In the article there is quite a lot of attention paid to Japanese people’s reluctance to have physical contact, and again, this is an imposition of Western expectations. Japanese people are not a nation of touchy-feely people. They are not huggers, they are bowers. Japanese people are not given to displays of physical affection, with their significant other or their family, even their children. I have been told by many students that they know their mother loves them because of what she does for them, especially providing delicious food, not because of hugs and kisses.

Finally, I mentioned at the beginning of this post that I was frustrated by three aspects of this article; the lack of new information, the clichés and a blanket statement. Buried in the middle of the piece, Ms. Haworth refers to Japan as ‘a country mostly free of religious morals’. That any journalist would write such an extraordinarily sweeping and damning sentence about any country, I find quite breath-taking. That any editor would let it through also amazes me. There are no facts or statistics to back this up. The majority of Japanese people refer to Buddhism or Shinto for their religious beliefs and ceremonies. Unlike Christianity, neither Buddhism nor Shinto requires or expects weekly attendance, so it’s difficult to find any kind of study which measures religious morality. I couldn’t find one. Therefore, standing alone as a bald statement, Ms. Haworth’s claim that Japan is ‘mostly free of religious morals’ is unsubstantiated and offensive.
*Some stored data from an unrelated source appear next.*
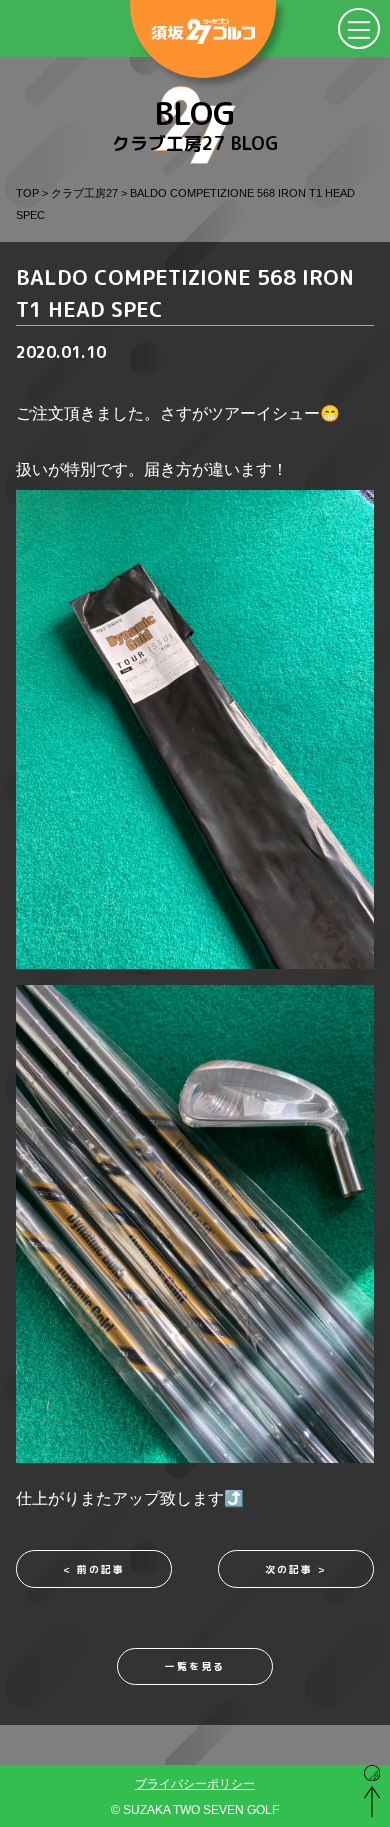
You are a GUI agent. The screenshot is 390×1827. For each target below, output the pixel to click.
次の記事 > (296, 1569)
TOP (27, 193)
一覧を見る (195, 1666)
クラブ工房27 (84, 193)
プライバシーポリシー (195, 1784)
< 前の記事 (94, 1569)
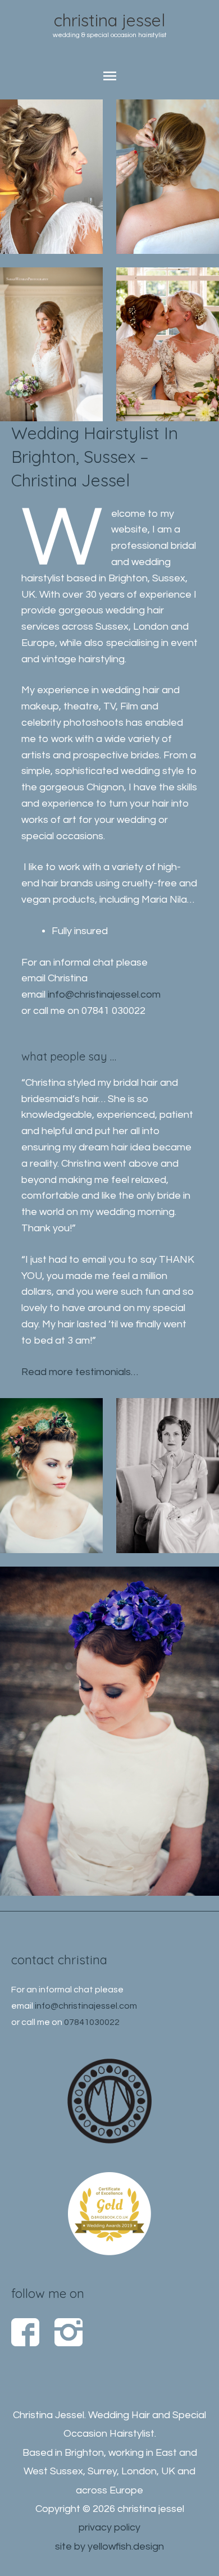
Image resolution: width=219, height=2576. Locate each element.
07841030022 (92, 2022)
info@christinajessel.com (104, 994)
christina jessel (109, 20)
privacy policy (109, 2527)
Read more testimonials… (79, 1372)
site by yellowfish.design (109, 2546)
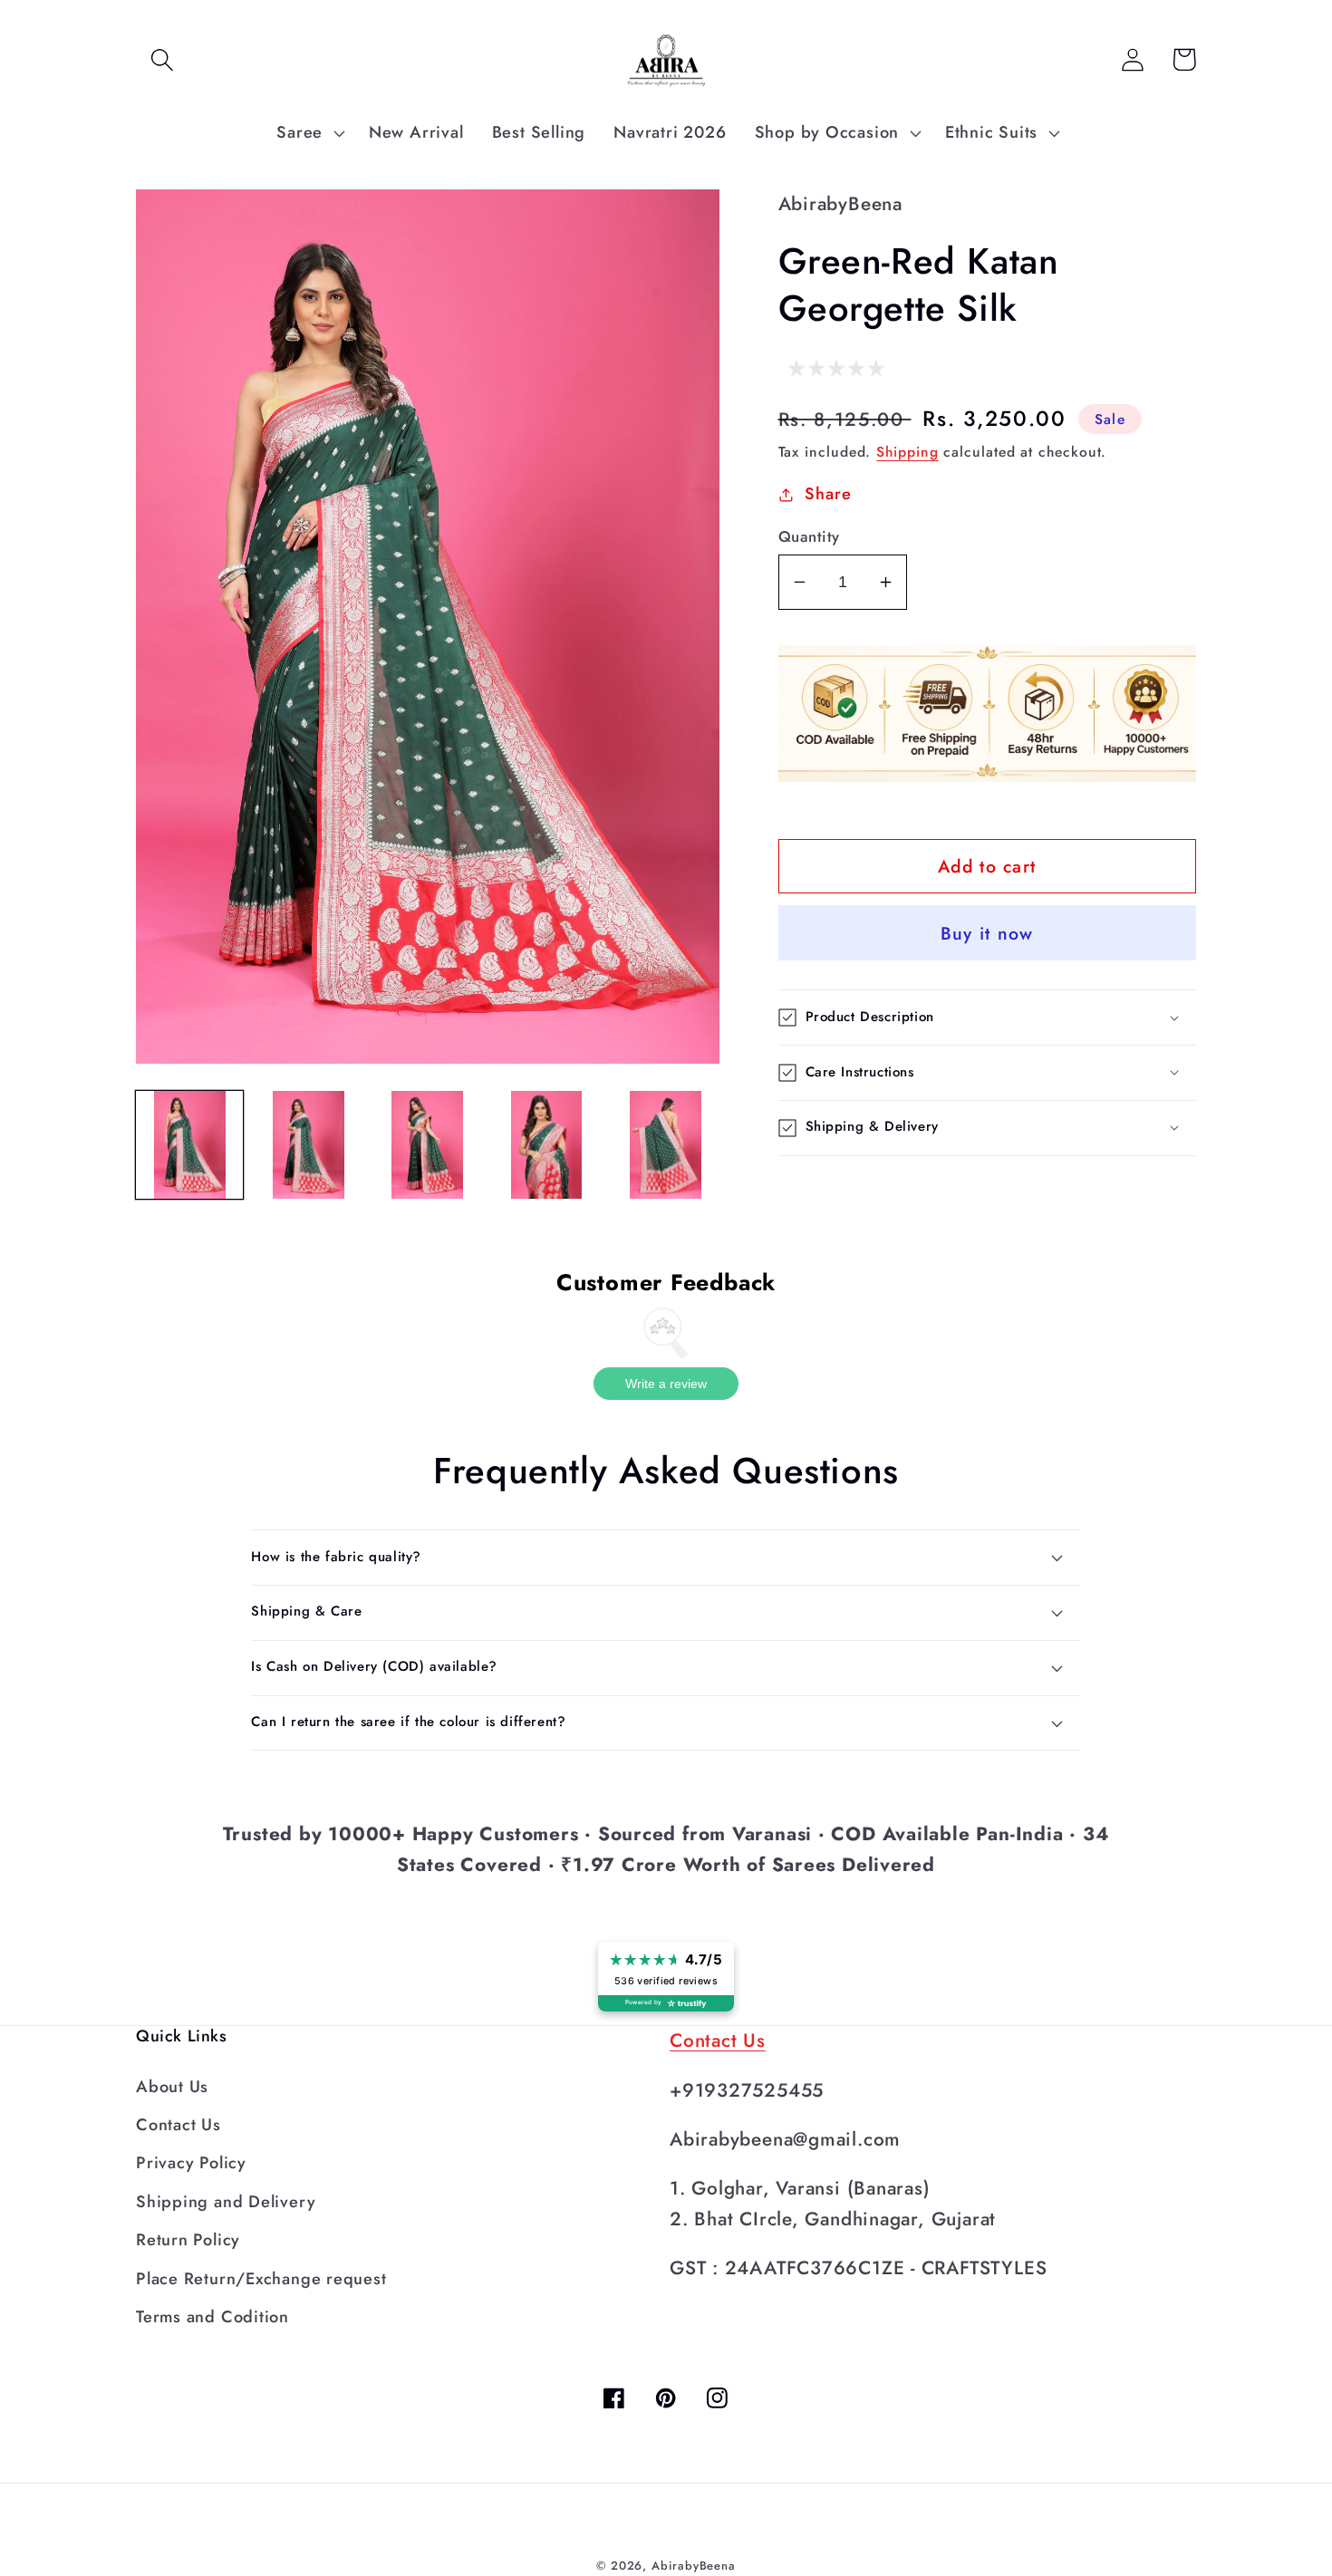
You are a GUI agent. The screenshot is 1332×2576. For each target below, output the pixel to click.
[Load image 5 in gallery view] (665, 1144)
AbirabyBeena (694, 2565)
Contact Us (178, 2125)
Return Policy (188, 2240)
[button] (162, 59)
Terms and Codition (212, 2317)
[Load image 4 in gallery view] (546, 1144)
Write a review (666, 1383)
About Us (172, 2086)
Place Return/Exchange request (261, 2279)
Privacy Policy (191, 2163)
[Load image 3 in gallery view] (427, 1144)
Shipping (907, 451)
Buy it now (987, 933)
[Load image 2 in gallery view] (308, 1144)
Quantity (809, 536)
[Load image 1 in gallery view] (189, 1144)
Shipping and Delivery (225, 2202)
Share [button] (828, 494)
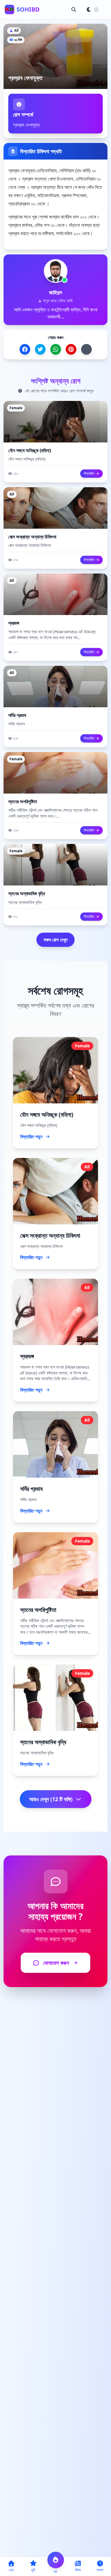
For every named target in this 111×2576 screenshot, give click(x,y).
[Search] (73, 9)
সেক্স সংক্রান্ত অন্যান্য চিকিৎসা (32, 536)
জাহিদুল (55, 292)
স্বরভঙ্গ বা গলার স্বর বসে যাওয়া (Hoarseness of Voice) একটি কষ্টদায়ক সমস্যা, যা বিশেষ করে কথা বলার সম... (51, 634)
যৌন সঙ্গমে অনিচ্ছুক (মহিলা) (29, 450)
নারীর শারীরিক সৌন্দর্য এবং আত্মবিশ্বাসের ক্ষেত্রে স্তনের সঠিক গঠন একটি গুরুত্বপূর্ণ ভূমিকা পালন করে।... (52, 813)
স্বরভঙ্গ (13, 623)
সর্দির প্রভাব (17, 715)
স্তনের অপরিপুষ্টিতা (22, 801)
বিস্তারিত (89, 473)
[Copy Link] (86, 349)
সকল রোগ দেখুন (55, 939)
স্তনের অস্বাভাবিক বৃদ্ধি (26, 893)
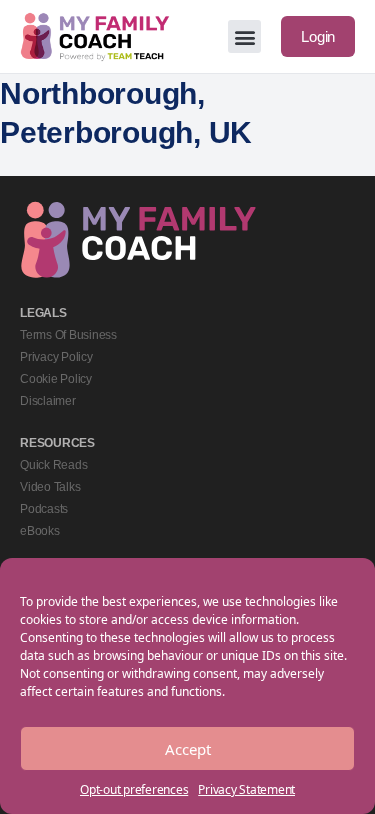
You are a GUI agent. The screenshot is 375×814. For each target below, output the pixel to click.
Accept (188, 749)
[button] (244, 36)
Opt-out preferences (134, 789)
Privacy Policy (56, 357)
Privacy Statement (246, 789)
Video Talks (50, 487)
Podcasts (44, 509)
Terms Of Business (68, 335)
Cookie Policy (56, 379)
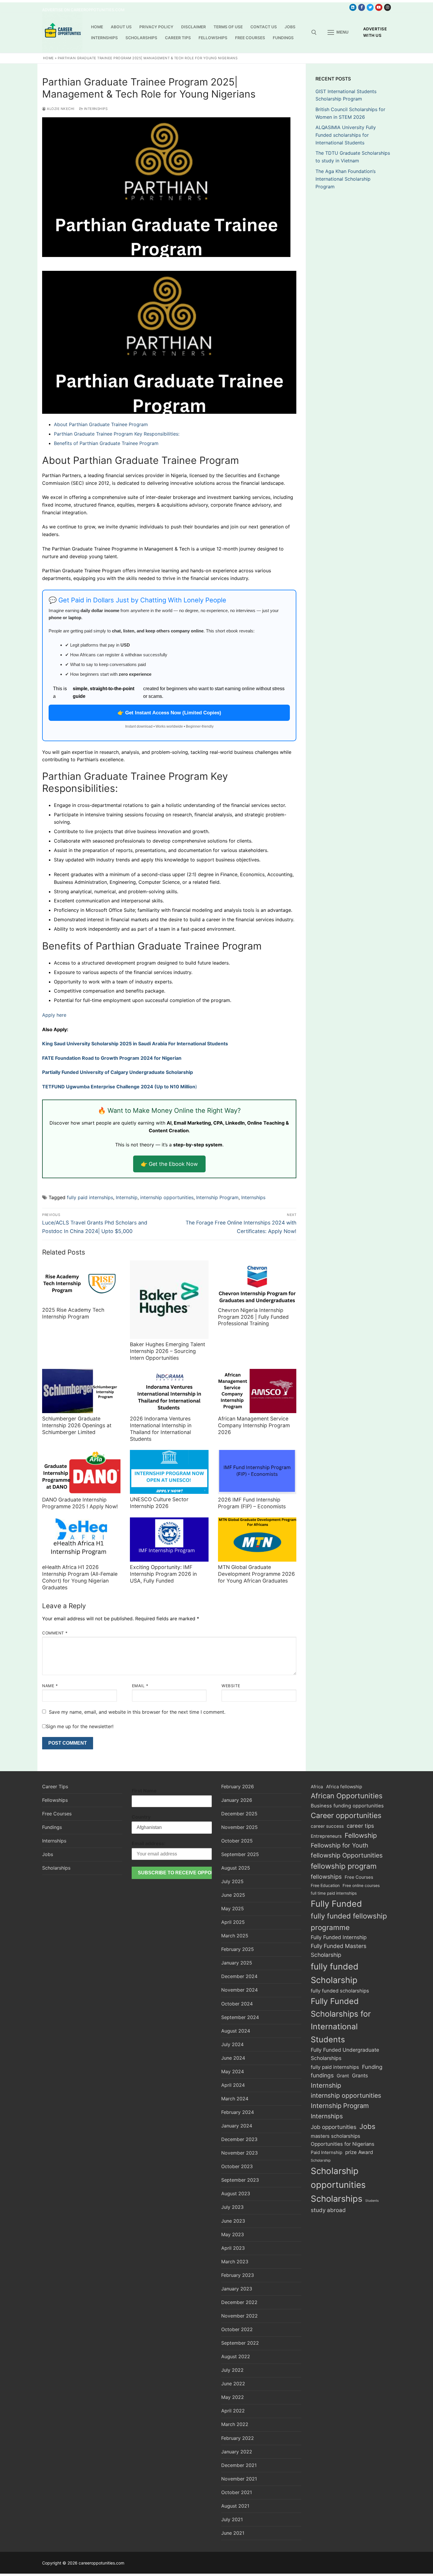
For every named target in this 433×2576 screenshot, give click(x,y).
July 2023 (232, 2207)
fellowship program (343, 1866)
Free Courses (57, 1814)
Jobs (47, 1854)
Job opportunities (333, 2127)
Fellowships (55, 1800)
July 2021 (232, 2519)
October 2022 (237, 2329)
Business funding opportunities (347, 1806)
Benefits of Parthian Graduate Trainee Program (106, 443)
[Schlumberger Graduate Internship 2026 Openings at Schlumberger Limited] (81, 1391)
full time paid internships (334, 1893)
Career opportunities (346, 1815)
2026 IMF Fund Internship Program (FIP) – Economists (252, 1503)
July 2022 (232, 2370)
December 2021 (239, 2465)
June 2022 (233, 2384)
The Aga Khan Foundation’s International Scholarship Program (345, 178)
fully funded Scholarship (334, 1973)
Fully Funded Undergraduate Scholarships (345, 2054)
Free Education (325, 1885)
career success (327, 1826)
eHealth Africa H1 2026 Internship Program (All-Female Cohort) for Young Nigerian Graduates (80, 1577)
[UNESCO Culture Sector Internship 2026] (169, 1472)
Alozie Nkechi (60, 109)
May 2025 (232, 1908)
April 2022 (233, 2411)
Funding (372, 2067)
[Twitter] (370, 7)
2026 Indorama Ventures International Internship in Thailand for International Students (160, 1428)
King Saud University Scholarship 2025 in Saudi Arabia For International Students (135, 1043)
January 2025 (236, 1963)
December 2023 (239, 2139)
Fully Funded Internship (339, 1937)
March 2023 (234, 2261)
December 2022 (239, 2302)
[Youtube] (378, 7)
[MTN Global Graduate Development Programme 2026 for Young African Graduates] (257, 1539)
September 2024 (240, 2017)
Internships (95, 109)
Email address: (149, 1843)
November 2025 (239, 1827)
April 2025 (233, 1922)
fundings (322, 2075)
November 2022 (239, 2316)
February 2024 (237, 2112)
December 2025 (239, 1814)
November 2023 (239, 2153)
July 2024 (232, 2044)
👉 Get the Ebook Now (169, 1164)
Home (48, 58)
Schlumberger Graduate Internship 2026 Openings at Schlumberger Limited (76, 1425)
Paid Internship (326, 2152)
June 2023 (233, 2221)
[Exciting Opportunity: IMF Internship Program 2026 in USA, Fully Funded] (169, 1539)
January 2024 (236, 2126)
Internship (127, 1197)
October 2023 (237, 2166)
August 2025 (235, 1868)
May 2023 (232, 2234)
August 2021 (235, 2506)
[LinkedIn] (352, 7)
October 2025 (237, 1841)
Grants (360, 2075)
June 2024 (233, 2058)
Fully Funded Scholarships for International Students (341, 2020)
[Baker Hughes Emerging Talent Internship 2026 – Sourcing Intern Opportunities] (169, 1299)
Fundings (52, 1827)
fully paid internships (90, 1197)
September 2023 (240, 2180)
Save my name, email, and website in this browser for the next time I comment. (137, 1712)
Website (231, 1685)
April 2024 (233, 2085)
I was very disappointed to read Ms. Haworth’s article, and saddened to see on the newspaper’s website that it is being read by a lot of people. Japan is dealing with a lot of serious issues; tensions with its neighbours, the problems with Fukushima Daiichi, Mr. Abe’s government and its desire to change the constitution – there are plenty of things any journalist with a sincere desire to inform readers about this country could be writing about. A dominatrix setting up shop and holding forth about people’s sex lives? That’s very lazy journalism.